Souvent, les tableaux réapparaissent justement parce que les voleurs n'arrivent pas à leur fin, à savoir les vendre ou exercer un chantage dans le but d'obtenir de l'argent, a-t-il expliqué.

Les voleurs cherchent plutôt dans un deuxième temps un acheteur potentiel, estime également Guido Balmer, porte-parole de l'Office fédéral de la police.

Il s'agit habituellement d'acquéreurs "en provenance de pays avec peu de contrôle étatique". Dans la plupart des Etats, les personnes se prêtant à ce jeu prennent un gros risque.

Les importations, les exportations, les ventes aux enchères sont surveillées, et de plus en plus Internet. En Suisse, l'origine d'une oeuvre doit être déclarée en détail en vertu de la loi sur le transfert de biens culturels.

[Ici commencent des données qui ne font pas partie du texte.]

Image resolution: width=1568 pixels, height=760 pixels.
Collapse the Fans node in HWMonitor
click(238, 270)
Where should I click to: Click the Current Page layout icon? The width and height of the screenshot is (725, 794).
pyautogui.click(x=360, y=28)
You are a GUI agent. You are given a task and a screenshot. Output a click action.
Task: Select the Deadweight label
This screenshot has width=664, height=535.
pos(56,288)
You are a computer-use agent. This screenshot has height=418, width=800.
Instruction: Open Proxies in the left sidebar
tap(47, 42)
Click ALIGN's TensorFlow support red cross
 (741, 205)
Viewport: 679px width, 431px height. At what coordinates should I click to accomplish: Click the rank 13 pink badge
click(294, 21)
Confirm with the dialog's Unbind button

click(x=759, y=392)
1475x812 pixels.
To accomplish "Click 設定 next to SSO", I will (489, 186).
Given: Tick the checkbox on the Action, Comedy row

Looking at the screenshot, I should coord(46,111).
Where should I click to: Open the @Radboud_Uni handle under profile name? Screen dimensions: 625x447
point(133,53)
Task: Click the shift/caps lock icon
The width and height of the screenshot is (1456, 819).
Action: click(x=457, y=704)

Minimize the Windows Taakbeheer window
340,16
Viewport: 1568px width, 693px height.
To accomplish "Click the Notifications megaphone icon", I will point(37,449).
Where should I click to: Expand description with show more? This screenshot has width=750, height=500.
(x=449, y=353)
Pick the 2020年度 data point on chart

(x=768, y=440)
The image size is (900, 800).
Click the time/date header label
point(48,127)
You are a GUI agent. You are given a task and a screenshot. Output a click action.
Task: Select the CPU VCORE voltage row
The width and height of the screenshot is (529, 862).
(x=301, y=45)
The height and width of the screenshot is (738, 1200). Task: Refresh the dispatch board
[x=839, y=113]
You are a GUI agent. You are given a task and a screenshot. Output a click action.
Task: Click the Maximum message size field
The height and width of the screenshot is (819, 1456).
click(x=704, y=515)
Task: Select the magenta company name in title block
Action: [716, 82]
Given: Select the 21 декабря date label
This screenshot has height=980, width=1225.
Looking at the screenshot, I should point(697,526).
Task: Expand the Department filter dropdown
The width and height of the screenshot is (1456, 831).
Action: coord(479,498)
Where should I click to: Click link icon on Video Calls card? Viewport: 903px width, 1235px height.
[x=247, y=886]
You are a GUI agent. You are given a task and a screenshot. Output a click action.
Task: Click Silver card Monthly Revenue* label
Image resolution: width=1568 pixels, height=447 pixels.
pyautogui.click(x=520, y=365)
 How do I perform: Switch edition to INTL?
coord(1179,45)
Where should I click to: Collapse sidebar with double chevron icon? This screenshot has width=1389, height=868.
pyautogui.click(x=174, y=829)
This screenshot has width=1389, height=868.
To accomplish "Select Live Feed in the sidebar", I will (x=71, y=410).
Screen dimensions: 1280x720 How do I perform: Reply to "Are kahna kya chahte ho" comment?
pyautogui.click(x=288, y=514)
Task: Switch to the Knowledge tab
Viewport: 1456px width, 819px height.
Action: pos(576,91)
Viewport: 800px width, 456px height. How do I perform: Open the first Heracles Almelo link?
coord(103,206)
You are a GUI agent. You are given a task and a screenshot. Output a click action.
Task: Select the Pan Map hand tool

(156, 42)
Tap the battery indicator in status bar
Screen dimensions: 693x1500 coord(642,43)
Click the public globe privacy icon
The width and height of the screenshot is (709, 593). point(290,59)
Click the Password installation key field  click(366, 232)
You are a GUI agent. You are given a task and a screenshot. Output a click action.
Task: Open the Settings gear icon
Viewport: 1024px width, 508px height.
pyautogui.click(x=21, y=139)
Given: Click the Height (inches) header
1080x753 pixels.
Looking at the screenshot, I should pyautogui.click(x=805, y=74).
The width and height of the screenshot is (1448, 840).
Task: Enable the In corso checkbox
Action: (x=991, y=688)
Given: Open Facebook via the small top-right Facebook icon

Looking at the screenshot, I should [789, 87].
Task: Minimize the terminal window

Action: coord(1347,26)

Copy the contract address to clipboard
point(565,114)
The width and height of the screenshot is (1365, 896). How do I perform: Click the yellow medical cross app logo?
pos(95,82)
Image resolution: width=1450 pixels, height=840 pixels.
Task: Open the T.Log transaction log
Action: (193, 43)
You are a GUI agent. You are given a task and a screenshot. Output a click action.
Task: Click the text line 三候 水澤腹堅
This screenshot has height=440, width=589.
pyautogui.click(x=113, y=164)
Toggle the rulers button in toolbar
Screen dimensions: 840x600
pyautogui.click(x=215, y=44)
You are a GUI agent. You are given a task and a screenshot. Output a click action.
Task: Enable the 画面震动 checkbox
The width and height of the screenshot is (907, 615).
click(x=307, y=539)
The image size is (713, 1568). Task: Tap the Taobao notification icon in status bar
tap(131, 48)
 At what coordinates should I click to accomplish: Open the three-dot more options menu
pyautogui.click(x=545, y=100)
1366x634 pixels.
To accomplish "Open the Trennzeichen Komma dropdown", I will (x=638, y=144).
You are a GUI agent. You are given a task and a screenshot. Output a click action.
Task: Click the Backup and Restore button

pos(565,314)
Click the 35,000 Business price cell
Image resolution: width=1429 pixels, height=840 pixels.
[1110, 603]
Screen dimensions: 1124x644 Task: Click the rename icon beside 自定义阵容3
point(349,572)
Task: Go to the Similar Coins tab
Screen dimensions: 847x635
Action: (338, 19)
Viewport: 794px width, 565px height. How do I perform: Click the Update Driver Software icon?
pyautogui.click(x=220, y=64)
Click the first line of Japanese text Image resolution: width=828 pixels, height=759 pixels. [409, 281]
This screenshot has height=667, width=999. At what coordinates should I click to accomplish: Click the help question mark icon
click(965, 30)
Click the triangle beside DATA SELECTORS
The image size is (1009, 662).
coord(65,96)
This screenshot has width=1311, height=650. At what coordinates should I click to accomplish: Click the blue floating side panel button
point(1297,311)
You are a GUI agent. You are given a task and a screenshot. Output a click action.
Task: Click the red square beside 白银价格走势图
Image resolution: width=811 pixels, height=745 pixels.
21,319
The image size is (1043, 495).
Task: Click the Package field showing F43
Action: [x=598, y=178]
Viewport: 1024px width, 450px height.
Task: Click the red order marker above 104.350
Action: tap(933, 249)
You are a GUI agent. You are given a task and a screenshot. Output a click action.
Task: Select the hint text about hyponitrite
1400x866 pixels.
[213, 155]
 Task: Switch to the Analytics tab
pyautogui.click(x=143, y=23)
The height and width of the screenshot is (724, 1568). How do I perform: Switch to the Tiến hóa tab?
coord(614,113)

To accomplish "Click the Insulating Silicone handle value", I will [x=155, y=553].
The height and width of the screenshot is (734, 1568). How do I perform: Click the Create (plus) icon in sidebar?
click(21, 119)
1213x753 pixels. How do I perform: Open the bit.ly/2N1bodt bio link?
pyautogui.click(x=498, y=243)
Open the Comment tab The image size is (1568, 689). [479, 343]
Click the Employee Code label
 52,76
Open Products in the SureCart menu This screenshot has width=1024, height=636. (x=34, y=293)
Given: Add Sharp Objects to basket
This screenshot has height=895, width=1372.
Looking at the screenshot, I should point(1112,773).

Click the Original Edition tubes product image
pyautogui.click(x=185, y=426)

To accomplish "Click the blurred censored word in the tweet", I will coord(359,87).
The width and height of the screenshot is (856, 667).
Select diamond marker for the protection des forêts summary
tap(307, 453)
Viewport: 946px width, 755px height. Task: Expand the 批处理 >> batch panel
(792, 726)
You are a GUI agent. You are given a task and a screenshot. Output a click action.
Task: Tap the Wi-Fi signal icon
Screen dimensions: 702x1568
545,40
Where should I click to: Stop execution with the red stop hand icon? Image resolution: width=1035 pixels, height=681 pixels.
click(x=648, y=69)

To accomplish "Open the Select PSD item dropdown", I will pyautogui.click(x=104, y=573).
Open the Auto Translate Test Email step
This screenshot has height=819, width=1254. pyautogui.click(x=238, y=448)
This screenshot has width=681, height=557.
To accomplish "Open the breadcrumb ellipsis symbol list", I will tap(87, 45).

Celui qui achète une pièce volée peut écoper jusqu'à deux ans de prison et 200'000 francs d'amende.

Mais davantage que la perspective d'une revente, l'idée de réaliser un vol spectaculaire est souvent un puissant ressort pour les malfaiteurs. Dans cette hypothèse, les oeuvres volées resurgissent un jour ou l'autre, parfois à un arrêt de bus.

Autre motivation possible: l'"artnapping" - découlant du mot "kidnapping" -, qui fait de plus en plus les grands titres au niveau international. Les voleurs exigent une "rançon" du propriétaire de l'oeuvre dérobée ou de son assurance. Elle risque sinon d'être détruite.

D'après l'assureur d'art Hiscox, 60 à 70 % des vols seraient de l'"artnapping". Officiellement, aucun cas de ce genre n'a été recensé en Suisse, précise Yves Fischer.

Toutefois, un propriétaire n'a en général pas d'intérêt à rendre public qu'il a été l'objet d'un chantage ou qu'il a effectué des versements. Reste que les intéressés peuvent être tentés de payer.

Les musées veulent revoir leurs oeuvres et les assurances préfèrent faire un geste si la rançon est inférieure à la valeur assurée.

Fedpol a informé Interpol du vol de Zurich, pour le cas où les tableaux réapparaîtraient à l'étranger. Cet organisme international a aussi averti ses pays membres de la disparition de deux Picasso mercredi dernier à Pfäffikon (SZ).